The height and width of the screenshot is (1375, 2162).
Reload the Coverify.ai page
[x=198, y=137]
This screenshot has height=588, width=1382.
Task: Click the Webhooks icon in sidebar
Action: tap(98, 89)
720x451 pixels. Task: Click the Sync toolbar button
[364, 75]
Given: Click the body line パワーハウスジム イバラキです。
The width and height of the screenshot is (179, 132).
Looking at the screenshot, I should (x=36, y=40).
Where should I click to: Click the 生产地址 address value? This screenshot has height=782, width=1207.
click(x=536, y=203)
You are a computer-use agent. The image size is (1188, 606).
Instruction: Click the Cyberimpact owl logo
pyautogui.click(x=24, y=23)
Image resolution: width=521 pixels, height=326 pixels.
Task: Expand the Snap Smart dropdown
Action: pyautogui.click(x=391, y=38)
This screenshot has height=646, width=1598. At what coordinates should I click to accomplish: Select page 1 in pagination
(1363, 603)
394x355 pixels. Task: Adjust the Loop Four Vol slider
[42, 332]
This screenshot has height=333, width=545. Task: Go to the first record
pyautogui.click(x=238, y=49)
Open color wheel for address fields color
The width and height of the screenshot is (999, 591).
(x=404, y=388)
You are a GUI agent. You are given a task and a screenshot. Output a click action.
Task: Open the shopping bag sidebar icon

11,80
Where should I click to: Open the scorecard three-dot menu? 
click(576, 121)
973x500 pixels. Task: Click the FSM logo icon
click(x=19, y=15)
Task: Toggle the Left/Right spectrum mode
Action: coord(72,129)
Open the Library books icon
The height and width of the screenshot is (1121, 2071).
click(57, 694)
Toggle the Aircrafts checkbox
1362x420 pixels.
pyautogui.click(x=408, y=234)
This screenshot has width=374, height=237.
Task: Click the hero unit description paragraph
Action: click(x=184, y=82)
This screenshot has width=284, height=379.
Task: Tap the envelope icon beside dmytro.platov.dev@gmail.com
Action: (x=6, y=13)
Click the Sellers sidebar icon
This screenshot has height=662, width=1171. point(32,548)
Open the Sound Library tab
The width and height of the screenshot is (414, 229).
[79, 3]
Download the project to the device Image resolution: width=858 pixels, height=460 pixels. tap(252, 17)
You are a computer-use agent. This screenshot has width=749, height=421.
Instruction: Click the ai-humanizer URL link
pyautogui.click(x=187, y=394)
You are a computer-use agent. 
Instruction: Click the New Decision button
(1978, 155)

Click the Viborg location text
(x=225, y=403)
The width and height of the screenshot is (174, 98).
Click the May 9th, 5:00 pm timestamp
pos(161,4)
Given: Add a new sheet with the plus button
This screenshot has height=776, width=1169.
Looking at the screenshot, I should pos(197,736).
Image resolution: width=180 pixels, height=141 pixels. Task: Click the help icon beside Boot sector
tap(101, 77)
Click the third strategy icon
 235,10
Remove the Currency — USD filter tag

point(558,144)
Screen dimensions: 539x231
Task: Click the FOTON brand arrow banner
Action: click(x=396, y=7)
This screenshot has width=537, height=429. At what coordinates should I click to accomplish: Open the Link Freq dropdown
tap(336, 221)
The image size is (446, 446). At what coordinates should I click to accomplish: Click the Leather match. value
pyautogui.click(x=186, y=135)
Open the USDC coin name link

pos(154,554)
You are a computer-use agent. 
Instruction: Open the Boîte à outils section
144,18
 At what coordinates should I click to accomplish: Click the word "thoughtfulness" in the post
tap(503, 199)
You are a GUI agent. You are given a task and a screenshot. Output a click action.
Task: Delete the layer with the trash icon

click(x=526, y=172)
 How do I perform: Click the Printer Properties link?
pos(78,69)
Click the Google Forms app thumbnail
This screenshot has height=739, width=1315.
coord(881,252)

● **What the task asks**:
Copy all of the material above line for line, without changing anything.

● **Expected answer**:
The height and width of the screenshot is (1375, 2162).
Reload the Coverify.ai page
[x=198, y=137]
This screenshot has height=588, width=1382.
Task: Click the Webhooks icon in sidebar
Action: tap(98, 89)
720x451 pixels. Task: Click the Sync toolbar button
[364, 75]
Given: Click the body line パワーハウスジム イバラキです。
The width and height of the screenshot is (179, 132).
Looking at the screenshot, I should (x=36, y=40).
Where should I click to: Click the 生产地址 address value? This screenshot has height=782, width=1207.
click(x=536, y=203)
You are a computer-use agent. The image size is (1188, 606).
Instruction: Click the Cyberimpact owl logo
pyautogui.click(x=24, y=23)
Image resolution: width=521 pixels, height=326 pixels.
Task: Expand the Snap Smart dropdown
Action: pyautogui.click(x=391, y=38)
This screenshot has height=646, width=1598. At what coordinates should I click to accomplish: Select page 1 in pagination
(1363, 603)
394x355 pixels. Task: Adjust the Loop Four Vol slider
[42, 332]
This screenshot has height=333, width=545. Task: Go to the first record
pyautogui.click(x=238, y=49)
Open color wheel for address fields color
The width and height of the screenshot is (999, 591).
(x=404, y=388)
You are a GUI agent. You are given a task and a screenshot. Output a click action.
Task: Open the shopping bag sidebar icon

11,80
Where should I click to: Open the scorecard three-dot menu? 
click(576, 121)
973x500 pixels. Task: Click the FSM logo icon
click(x=19, y=15)
Task: Toggle the Left/Right spectrum mode
Action: coord(72,129)
Open the Library books icon
The height and width of the screenshot is (1121, 2071).
click(57, 694)
Toggle the Aircrafts checkbox
1362x420 pixels.
pyautogui.click(x=408, y=234)
This screenshot has width=374, height=237.
Task: Click the hero unit description paragraph
Action: click(x=184, y=82)
This screenshot has width=284, height=379.
Task: Tap the envelope icon beside dmytro.platov.dev@gmail.com
Action: (x=6, y=13)
Click the Sellers sidebar icon
This screenshot has height=662, width=1171. point(32,548)
Open the Sound Library tab
The width and height of the screenshot is (414, 229).
[79, 3]
Download the project to the device Image resolution: width=858 pixels, height=460 pixels. tap(252, 17)
You are a computer-use agent. This screenshot has width=749, height=421.
Instruction: Click the ai-humanizer URL link
pyautogui.click(x=187, y=394)
You are a computer-use agent. 
Instruction: Click the New Decision button
(1978, 155)

Click the Viborg location text
(x=225, y=403)
The width and height of the screenshot is (174, 98).
Click the May 9th, 5:00 pm timestamp
pos(161,4)
Given: Add a new sheet with the plus button
This screenshot has height=776, width=1169.
Looking at the screenshot, I should pos(197,736).
Image resolution: width=180 pixels, height=141 pixels. Task: Click the help icon beside Boot sector
tap(101, 77)
Click the third strategy icon
 235,10
Remove the Currency — USD filter tag

point(558,144)
Screen dimensions: 539x231
Task: Click the FOTON brand arrow banner
Action: click(x=396, y=7)
This screenshot has width=537, height=429. At what coordinates should I click to accomplish: Open the Link Freq dropdown
tap(336, 221)
The image size is (446, 446). At what coordinates should I click to accomplish: Click the Leather match. value
pyautogui.click(x=186, y=135)
Open the USDC coin name link

pos(154,554)
You are a computer-use agent. 
Instruction: Open the Boîte à outils section
144,18
 At what coordinates should I click to accomplish: Click the word "thoughtfulness" in the post
tap(503, 199)
You are a GUI agent. You are given a task and a screenshot. Output a click action.
Task: Delete the layer with the trash icon

click(x=526, y=172)
 How do I perform: Click the Printer Properties link?
pos(78,69)
Click the Google Forms app thumbnail
This screenshot has height=739, width=1315.
coord(881,252)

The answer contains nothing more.